Give back exactly the line containing "The image size is (805, 557)." and all that follow it in the data below, with the pictures left out.

**Extracted entries**:
★ ★ ★ ★ ★ ★ ★

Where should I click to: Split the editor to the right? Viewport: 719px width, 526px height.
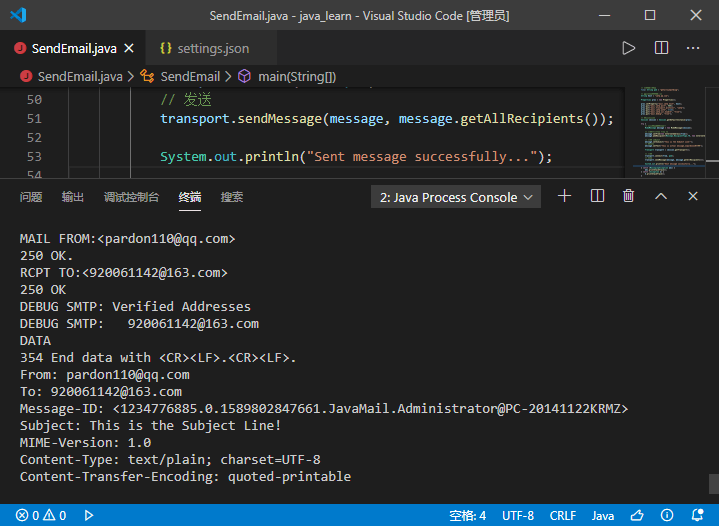coord(661,48)
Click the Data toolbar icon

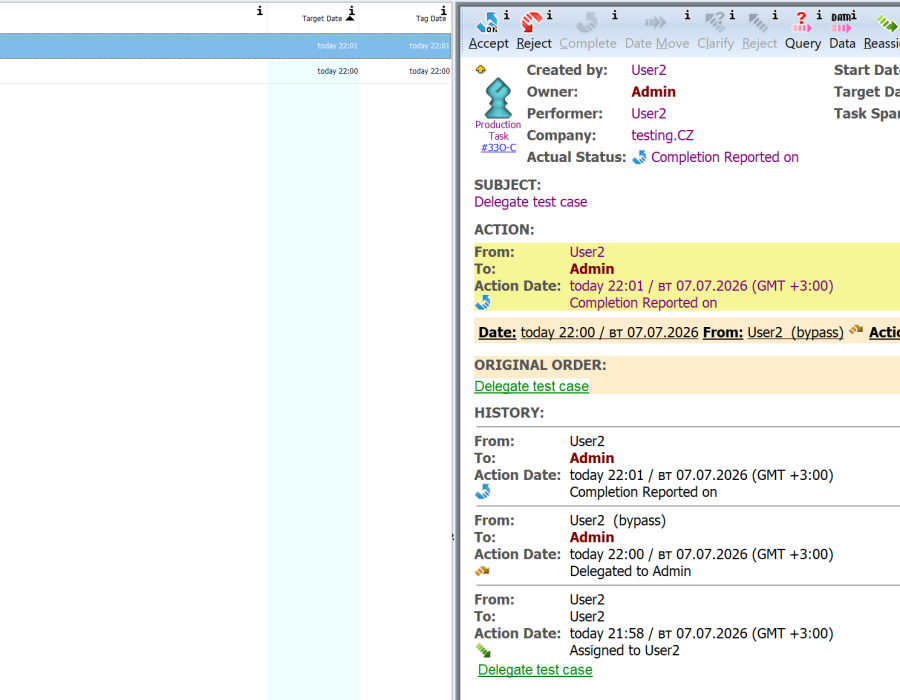[841, 23]
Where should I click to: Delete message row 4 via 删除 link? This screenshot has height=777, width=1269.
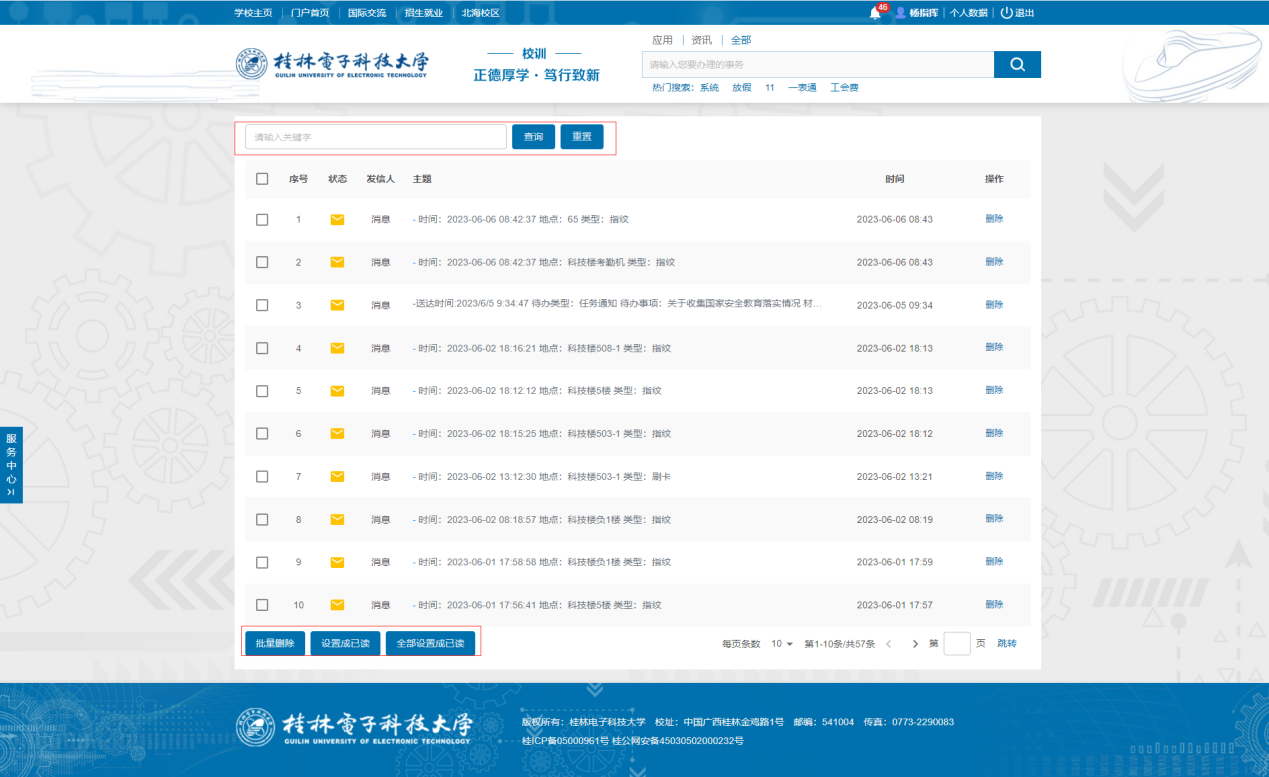coord(993,347)
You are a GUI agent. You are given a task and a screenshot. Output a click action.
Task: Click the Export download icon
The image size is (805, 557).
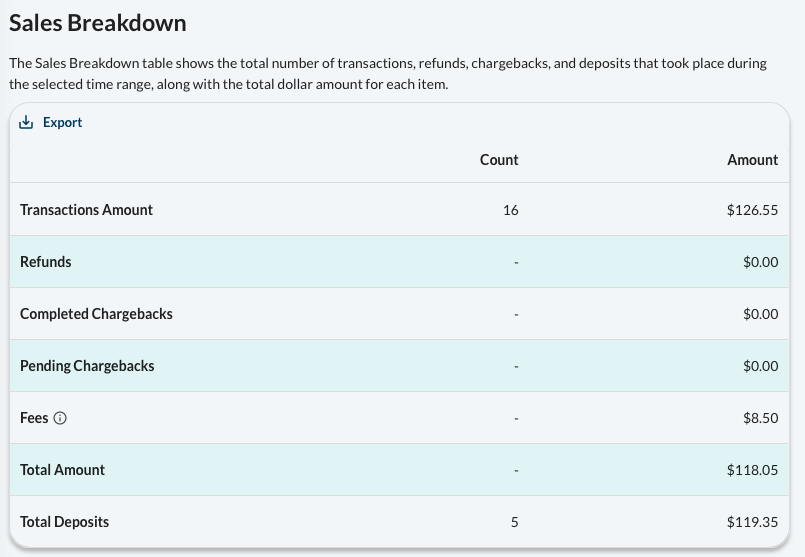pos(26,122)
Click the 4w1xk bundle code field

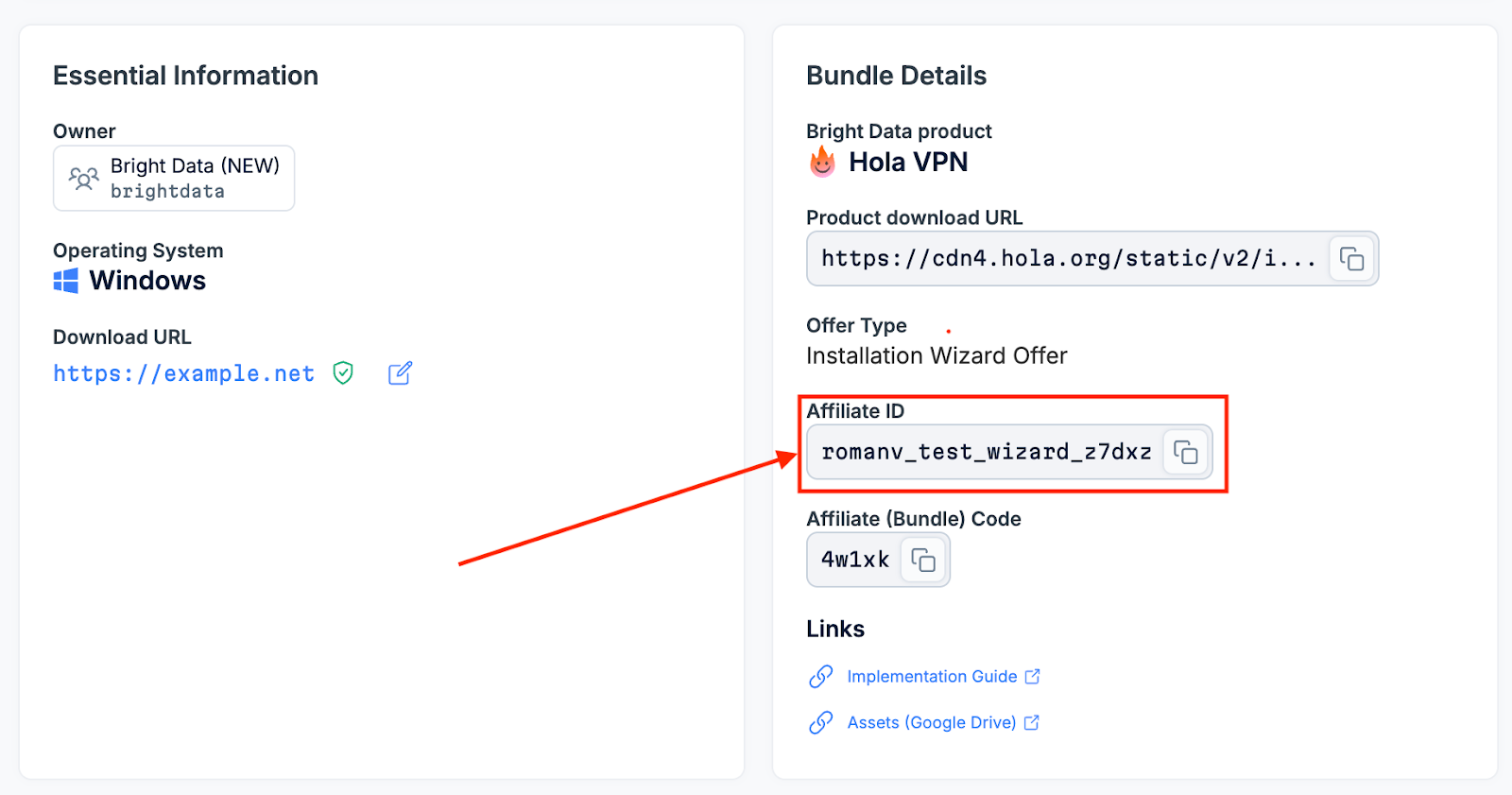coord(854,561)
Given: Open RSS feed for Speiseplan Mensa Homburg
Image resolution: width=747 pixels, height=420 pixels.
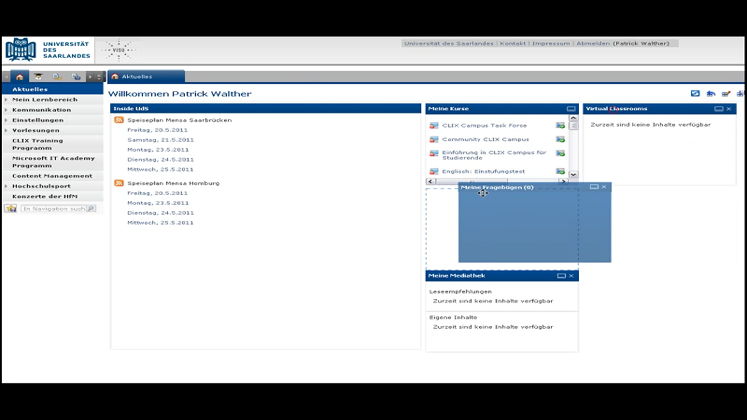Looking at the screenshot, I should 119,183.
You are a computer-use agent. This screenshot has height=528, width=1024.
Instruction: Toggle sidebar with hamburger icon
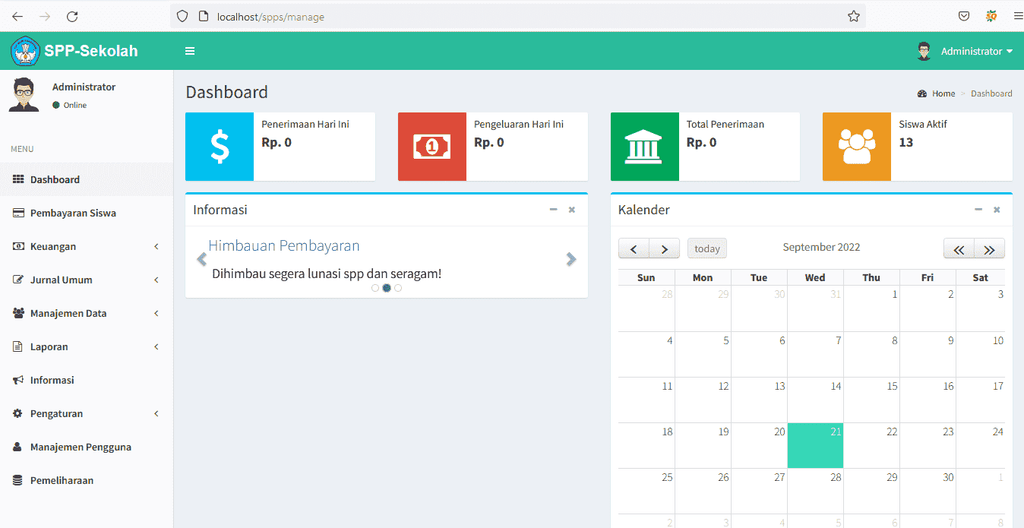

★ ★ ★ ★ ★ ★ ★

**Answer to the exercise**:
The image size is (805, 557).
pos(26,122)
Click the 4w1xk bundle code field

coord(854,561)
Given: Open RSS feed for Speiseplan Mensa Homburg
Image resolution: width=747 pixels, height=420 pixels.
Looking at the screenshot, I should 119,183.
You are a computer-use agent. This screenshot has height=528, width=1024.
Instruction: Toggle sidebar with hamburger icon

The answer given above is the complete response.